Broken wings: Why I hate air travel
Somewhere the Wright Brothers are weeping
I am on a flight from Chicago bound for Los Angeles to visit my musician son.
I occupy the middle seat. A three-hundred-pound man trundles down the aisle toward me. I pray to all the travel gods in the heavens above that he isn’t heading for the seat next to me. But to my chagrin, and his, he unloads his gear into the overhead and squeezes into the impossibly small seat next to me. We two large men are now bound to each other, shoulder to uncomfortable shoulder, like hogs in a pen, for the next four hours and twenty minutes.
I hate air travel.
I hate what it has become.
I hate everything about it.
I hate airport terminals, with their Mad Max arrival zones, where family vans, taxis, limos and hotel buses jostle and vie for those precious few feet of unloading space.
I hate scrambling out of the car, hoping that I haven’t forgotten anything in my frantic attempt to pack everything I own into my bulging array of carry-on bags.
I hate airport terminals, with so many spatially unaware people standing in the middle of the concourse, blocking all natural traffic flow.
I loathe, absolutely loathe, airport security. In the wake of 9-11, a historic, tragic testimony to failed airport security, the perpetrators of that incompetence now make us pay for their mistake every time we fly. We stand in endless queues, shuffling slowly, dumbly toward that moment when some dude looks at our driver’s license and ticket stub, waves some sort of ultra-violet wand over our papers, scribbles his initials and then sends us into yet another line to strip ourselves of phones, wallets, belts and shoes, shove them onto a conveyor belt, then stand in a tube where they examine our skeleton as if a subject of a stick-up while our pants slip down and our feet get cold.
Few things could be more dehumanizing.
And, yes, I know they have kept us safe from further attacks.But the price of that safety is misery.
Then it’s off to the incomprehensibly loud, hot, smelly gate areas where cheap, tinny speakers carry the blare of flight information delivered in the droning, cynical voice of the airline gate attendant while we, sad cattle in a miserable herd, desperately seek peace from their din and the overhead TV’s eternal CNN via pitiful iPhone ear buds.
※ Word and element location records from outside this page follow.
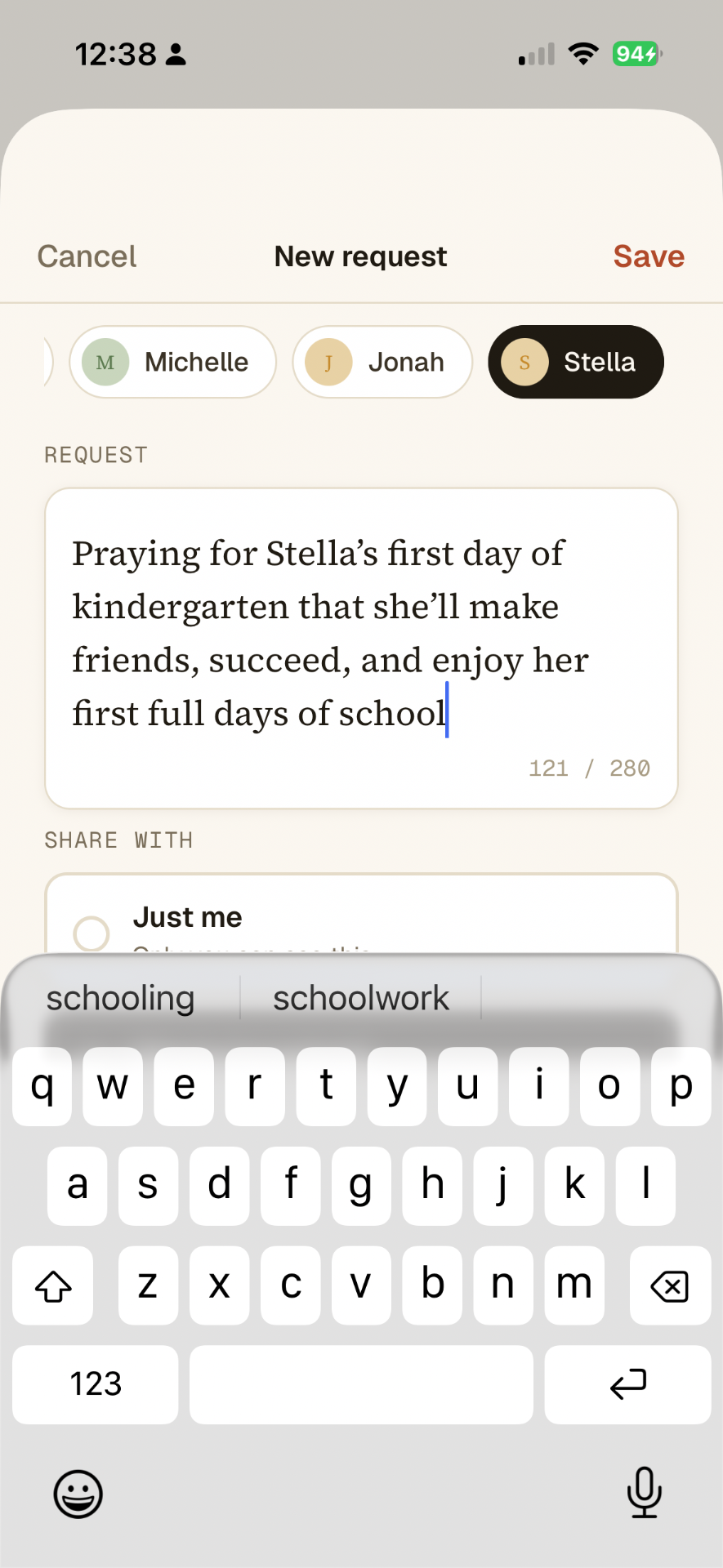The image size is (723, 1568).
Task: Select the Just me radio option
Action: pos(91,933)
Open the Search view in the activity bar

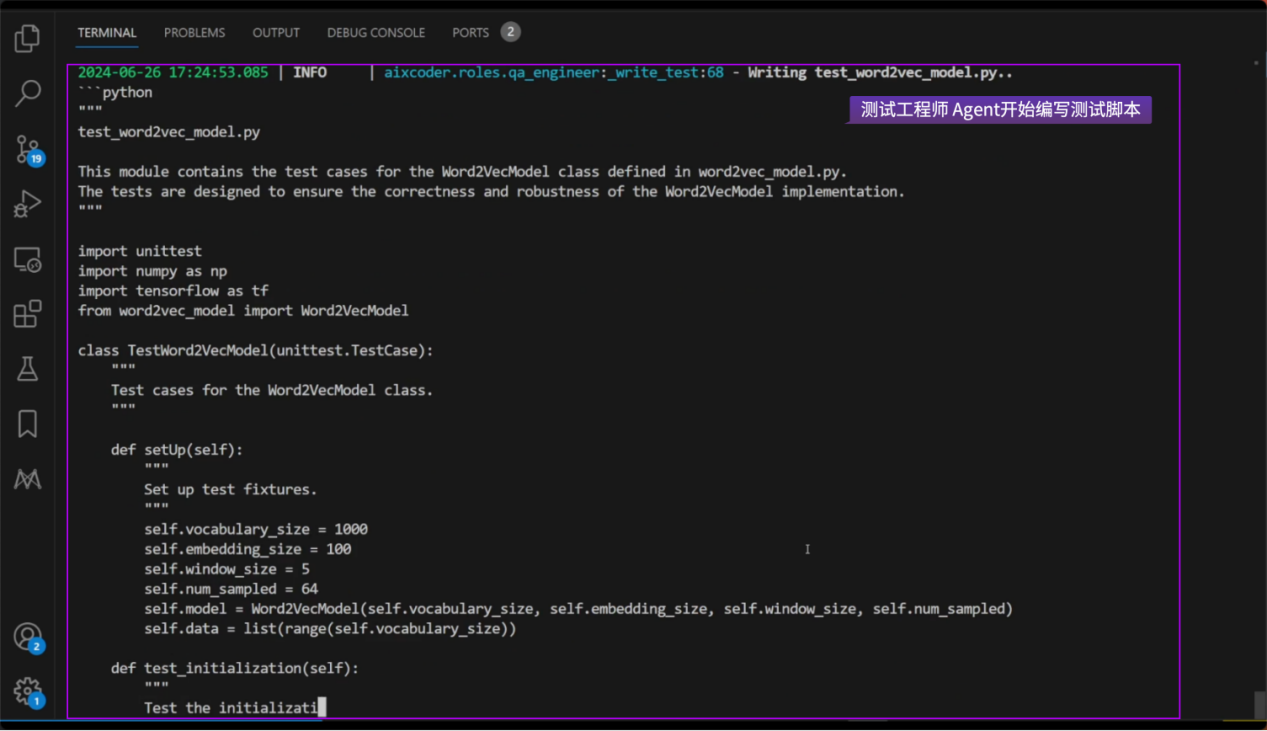click(27, 94)
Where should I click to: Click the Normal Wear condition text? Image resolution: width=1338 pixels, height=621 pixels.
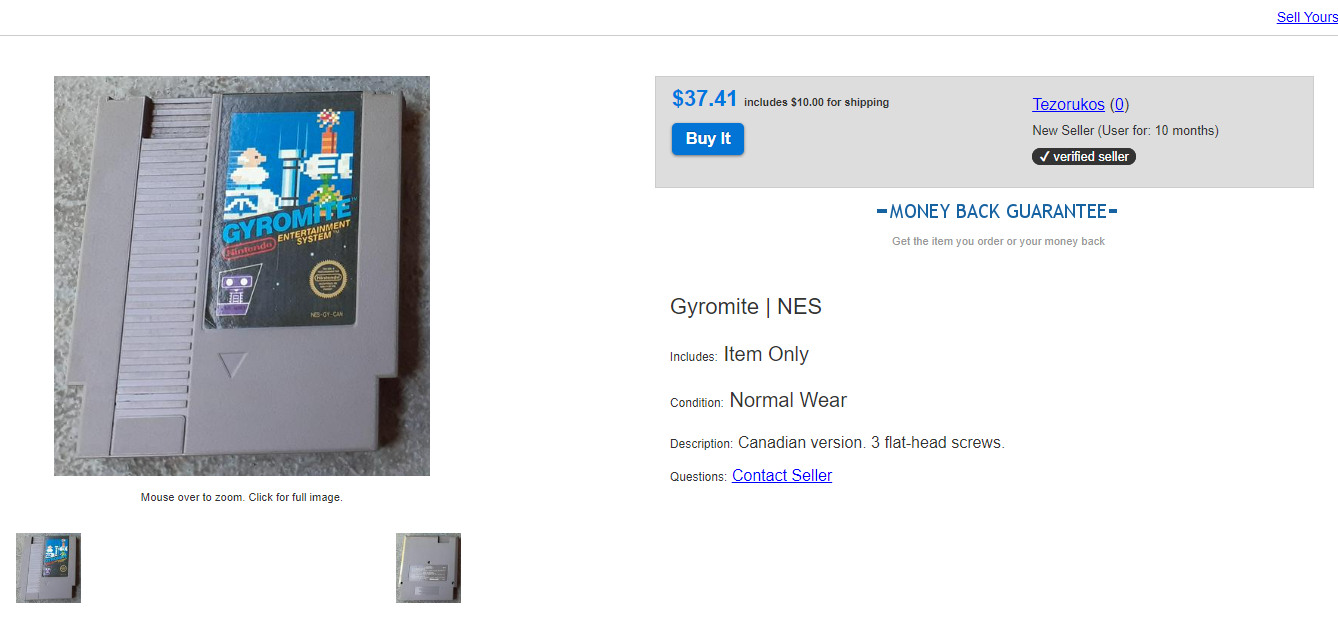click(x=788, y=400)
We sit in bad seats, hoping to find a place to charge our phone while wondering how such a large, expensive space could have so few outlets. It is as if some sadist designed the space specifically to make as many people as possible feel continuously wretched forever.
Then, because we haven’t stood in enough lines, we are mustered into boarding groups. Now, we waddle dumbly down the loading ramp. Then, upon entry to the cabin, we engage in modern America’s most ruthless pastime, the Battle For Overhead Space. We shove, jam and pound our possessions into small bins just so we don’t have to subject our belongings to the treatment we see out the airplane window as ground crews toss checked luggage like garbage bags into the guts of the plane.
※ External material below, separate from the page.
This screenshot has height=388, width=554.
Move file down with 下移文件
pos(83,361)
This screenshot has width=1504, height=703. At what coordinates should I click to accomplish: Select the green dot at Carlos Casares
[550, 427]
And there is always, always someone who thinks they can magically make their oversized bag fit into an undersized bin. Who are these awful people? What sort of alchemy do they think they can perform to make a thirty-inch bag fit into an eighteen-inch box?
Then we plop down in exhaustion and exasperation, endure the take-off delays justified by all sorts of pilot lingo for “late,” while sitting in a space that violates every boundary of human spatial relationships. During the flight, we fight the endless, winless battle to sneak between crews distributing bad food in the cramped aisle and our need to somehow get to an awful-smelling bathroom.
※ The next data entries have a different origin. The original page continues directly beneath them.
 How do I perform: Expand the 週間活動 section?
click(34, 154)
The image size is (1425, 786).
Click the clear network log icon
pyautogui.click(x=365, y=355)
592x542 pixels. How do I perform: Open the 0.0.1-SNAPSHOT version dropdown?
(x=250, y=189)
I am on the last leg home to Madison, connected from Dallas. I have a window seat next to a military guy with a sleeve of tattoos who is surreptitiously sneaking vape puffs.
Outside, I watch two thunderheads somewhere over Missouri exchange hundreds of volleys of lighting. It is completely and utterly beautiful. The military guy says it reminds him of the Battle of Fallujah. It is the one brief moment in the two days of flying when there is a moment of magic.
Frank Sinatra once urged you to come fly with him. To float down to Peru. How wonderful it sounded. How romantic it must have been. How fortunate for Frank that he died before flying became what it is today.
Somewhere the Wright Brothers are weeping.